Cloth & Co. is an Australian fashion company ethically and sustainably crafting comfortable, versatile and timeless basics, though there is absolutely nothing basic about this incredible company. This is thanks, in large part, to Cloth & Co.’s incredible co-founder, Caroline Poiner.
What made you start Cloth & Co.?
My love of travel, working with communities in India. It was the women we were working with in a village outside Jaipur and our desire to uplift them in an empowering way.
They are so resilient and watching them find their voice and confidence through our designs and their new found skills was what inspired us to contribute to this through a business; providing a market and supporting their training and education to create products with meaning and purpose.
Our goal was always to be more than just a fashion label, we never set out to produce more stuff, it was to use business as a force for good.
Do you have a morning routine? If so what is it you do to set yourself up for the day ahead?
I find walking the best way to set myself up for the day. Being in nature inspires me, makes me feel grateful no matter what else is going on in our world. It’s grounding, literally.
What’s the biggest barrier you’ve found to succeeding as a socially conscious business?
I think the biggest barrier has been finding the right alignment with our suppliers/artisans/women’s cooperatives in creating products that meet our quality, environmental and delivery time expectations. But also just teething issues and finding our way as a small business that doesn’t want to compromise on what we believe in.
Competing in a market where there’s a lot of competition in the sustainable and ethical space with brands with big marketing budgets that leverage ‘organic’ and ‘ethical’ without any real substance or transparency to greenwash confuses the consumer when it comes to their expectations of price.
Within the ethical fashion community, there’s a big question that we ask which is ‘who made my clothes?’. In the scope of Cloth & Co., who made your garments? Can you tell us a bit about them?
We specifically work with small organisations that provide women with equal opportunities and dignified employment with a living wage, along with other benefits to provide a better standard of living. All of our suppliers are independently audited and require certifications including SEDEX, SA8000, GOT’s and Fair Trade ensuring they meet the highest social and environmental standards.
Our passion projects are with a number of small women’s cooperatives and Self Help Groups (SHG’s) where we specifically design products that we know will sell all year round and we can just introduce them to the market when they’re ready.
Why did you pick the fabrics you have chosen to work with?
We love natural fibres and have never considered using anything else. Cloth & Co. has a strong environmental agenda and have focused on circularity in our product designs from the outset to minimise our carbon impact.

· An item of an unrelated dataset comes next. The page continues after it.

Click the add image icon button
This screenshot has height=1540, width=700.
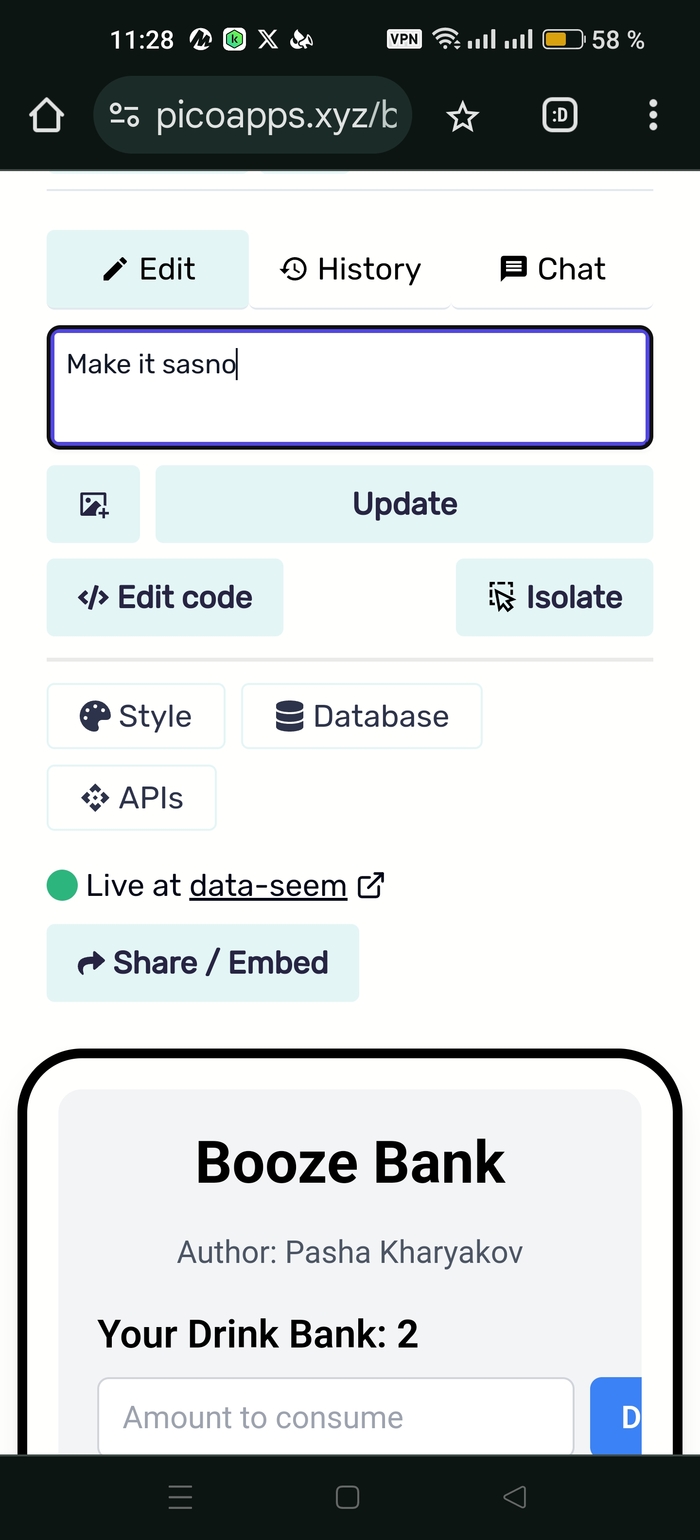pyautogui.click(x=94, y=504)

We only work with natural fibres with a low impact on the environment such as linen and for our cotton we only use certified organic.

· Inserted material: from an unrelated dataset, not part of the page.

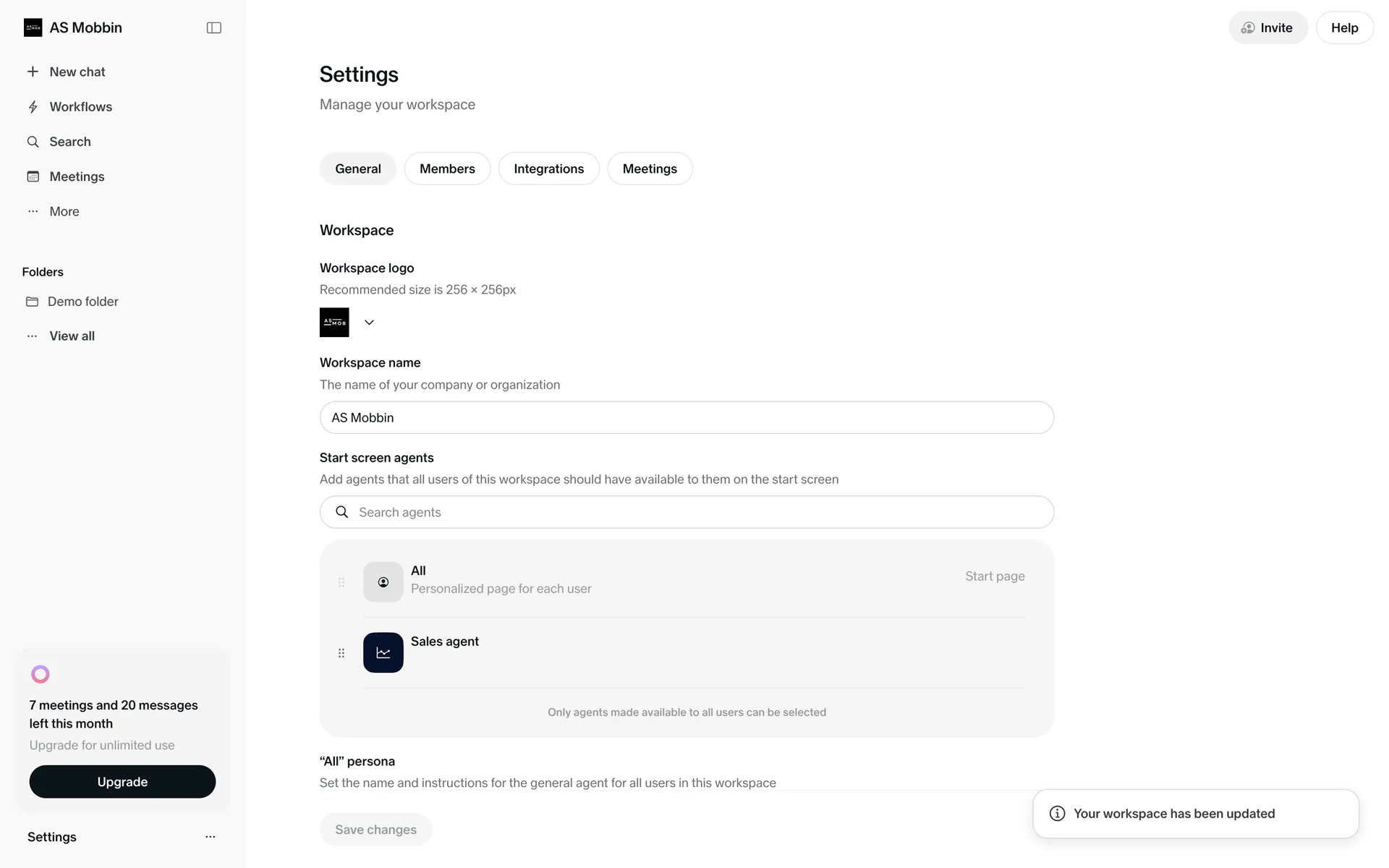This screenshot has height=868, width=1389.
Task: Collapse the sidebar with the panel icon
Action: pyautogui.click(x=213, y=27)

Best piece of advice you have ever received?
A woman I worked with in India for 9 years had this quote as her email footer, it was a good reminder:
“Life isn’t about waiting for the storm to pass, it’s about learning to dance in the rain.” – Vivian Greene
What’s next for you and Cloth & Co.?
We are always looking to improve, how we can positively impact the people we work with and how we can not only minimise our impact on the environment but to do something to make it better.
We are working on a partnership with Regenerative Cotton farmers that we hope to be launching in Summer 22 – we are literally planting the seeds this month so it’s very exciting! More on that soon.
One book and/or documentary everyone should read/watch? Why?
Although there have been many since, The True Cost is a game changer and I truly believe it should be screened in every school & university – it is something that just can’t be ignored.
Are there any other Movers & Shakers out there in your world that you think people should know about?
I’m inspired every day and just read an interview with Greta Thunberg in the Guardian – Greta Thunberg: ethical fast fashion is ‘pure greenwashing’ it’s a must read.
Bandana Tewari – Watch Woven Threads: Conversations On Slowness, Sustaining Culture and Creativity with Bandana Tewari for Lagos Fashion Week.
Vandana Shiva – An Indian Scholar and environmentalist who just makes so much sense.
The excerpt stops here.